E quais foram os maiores perrengues que passou, tanto no Brasil como nos EUA?
Lucas: Acho que todo músico, principalmente no início de carreira, passa por umas situações desagradáveis. Desde a forma como algumas vezes é tratado por um contratante, até contratempos no palco durante um show. Acontecem tanto os problemas técnicos, como um amplificador dar problema, como os fisiológicos, tipo ter dor de barriga no meio do show. E se já é difícil parar no meio do show, imagine em lugares que sequer há um banheiro decente! Acontece nas melhores e maiores bandas (risos).

Quais são as documentações necessárias para conseguir trabalhar de forma legal como músico nos EUA?
Lucas: A forma mais comum de conseguir trabalhar legalmente como músico nos EUA é com o visto de artista. Não é simples conseguir (estou passando por isso no momento), mas se você preencher os requisitos dá certo! Alguns dos itens principais requisitados são: um contrato nos EUA que prove que você vá trabalhar como músico e ser bem pago por isso; vasta publicidade como músico profissional no seu país de origem, comprovando que você é reconhecido pelo seu trabalho, antes de vir morar nos EUA. A lista é bem extensa, mas se você possui esses dois primeiros, já começou bem. E claro, o preço é bem salgado. Contando as taxas de aplicação e honorários de advogado, o processo inteiro custa em média U$4.500.

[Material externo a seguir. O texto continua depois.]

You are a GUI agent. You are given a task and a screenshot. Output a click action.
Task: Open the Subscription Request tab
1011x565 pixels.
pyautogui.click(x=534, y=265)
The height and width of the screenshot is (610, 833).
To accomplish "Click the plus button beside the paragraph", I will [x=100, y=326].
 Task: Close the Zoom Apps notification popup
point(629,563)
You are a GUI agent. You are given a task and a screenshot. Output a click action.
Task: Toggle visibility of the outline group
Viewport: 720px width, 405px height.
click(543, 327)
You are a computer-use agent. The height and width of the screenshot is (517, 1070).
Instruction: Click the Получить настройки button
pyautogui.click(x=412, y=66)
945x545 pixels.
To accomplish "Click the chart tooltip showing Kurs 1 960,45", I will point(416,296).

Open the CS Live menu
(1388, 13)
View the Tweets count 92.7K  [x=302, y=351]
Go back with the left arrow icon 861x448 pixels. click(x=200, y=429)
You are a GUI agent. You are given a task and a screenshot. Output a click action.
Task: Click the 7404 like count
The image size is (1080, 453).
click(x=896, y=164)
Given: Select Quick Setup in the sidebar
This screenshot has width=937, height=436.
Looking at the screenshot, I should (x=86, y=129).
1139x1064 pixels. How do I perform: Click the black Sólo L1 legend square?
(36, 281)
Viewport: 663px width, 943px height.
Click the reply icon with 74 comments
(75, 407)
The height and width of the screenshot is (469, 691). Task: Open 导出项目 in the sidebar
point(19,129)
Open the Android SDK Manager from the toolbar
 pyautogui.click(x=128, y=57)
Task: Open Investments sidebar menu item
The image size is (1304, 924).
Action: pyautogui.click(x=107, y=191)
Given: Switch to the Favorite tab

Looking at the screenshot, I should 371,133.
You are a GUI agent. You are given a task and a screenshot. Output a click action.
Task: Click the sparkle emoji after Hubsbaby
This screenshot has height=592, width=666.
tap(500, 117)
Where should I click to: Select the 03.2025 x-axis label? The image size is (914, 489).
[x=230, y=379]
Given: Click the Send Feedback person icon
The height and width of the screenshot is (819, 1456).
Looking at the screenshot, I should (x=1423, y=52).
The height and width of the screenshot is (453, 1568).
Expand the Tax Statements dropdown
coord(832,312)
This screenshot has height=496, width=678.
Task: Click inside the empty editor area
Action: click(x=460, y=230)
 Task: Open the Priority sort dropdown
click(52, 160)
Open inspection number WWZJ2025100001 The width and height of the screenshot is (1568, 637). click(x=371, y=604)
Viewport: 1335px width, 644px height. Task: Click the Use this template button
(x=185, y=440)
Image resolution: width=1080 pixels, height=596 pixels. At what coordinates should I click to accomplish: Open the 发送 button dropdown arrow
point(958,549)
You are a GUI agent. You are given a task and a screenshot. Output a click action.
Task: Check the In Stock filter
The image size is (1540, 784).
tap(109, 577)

Você, como brasileiro, qual conselho dá para quem quer sair do país para trabalhar como músico?
Lucas: Acho que músico de verdade nunca escolhe essa profissão pelo dinheiro ou fama, e sim por amor. Mas claro, todo mundo tem contas pra pagar no final do mês! Pensando nisso, eu diria que vale a pena correr atrás do que você sonha, mas sempre com um projeto em mãos e um objetivo a ser alcançado. O famoso "american dream" não existe, se é que um dia existiu, então não adianta sair do Brasil pra um país de primeiro mundo, seja os EUA ou qualquer outro, achando que vai ser mais fácil. Talvez você seja mais bem recompensado financeiramente, mas vida de músico nunca vai ser fácil (risos). Mas sem dúvida é um grande passo pra adquirir experiência, conhecer novos músicos, e assim crescer profissionalmente.

Por fim, como você analisa sua vida como músico fora do Brasil?
Lucas: O fato de estar em Los Angeles me deu a oportunidade de conhecer e trabalhar com pessoas que sempre admirei, mas se engana quem pensa que a vida de músico nos EUA é mais fácil. Além das dificuldades burocráticas por ser de outro país, ainda existe o fato de aqui ter talvez 20 ou 30 vezes mais bandas que no Brasil, isso faz com que a concorrência seja muito maior. Mas, acho que o lugar de cada um de nós está guardado, só temos que correr atrás!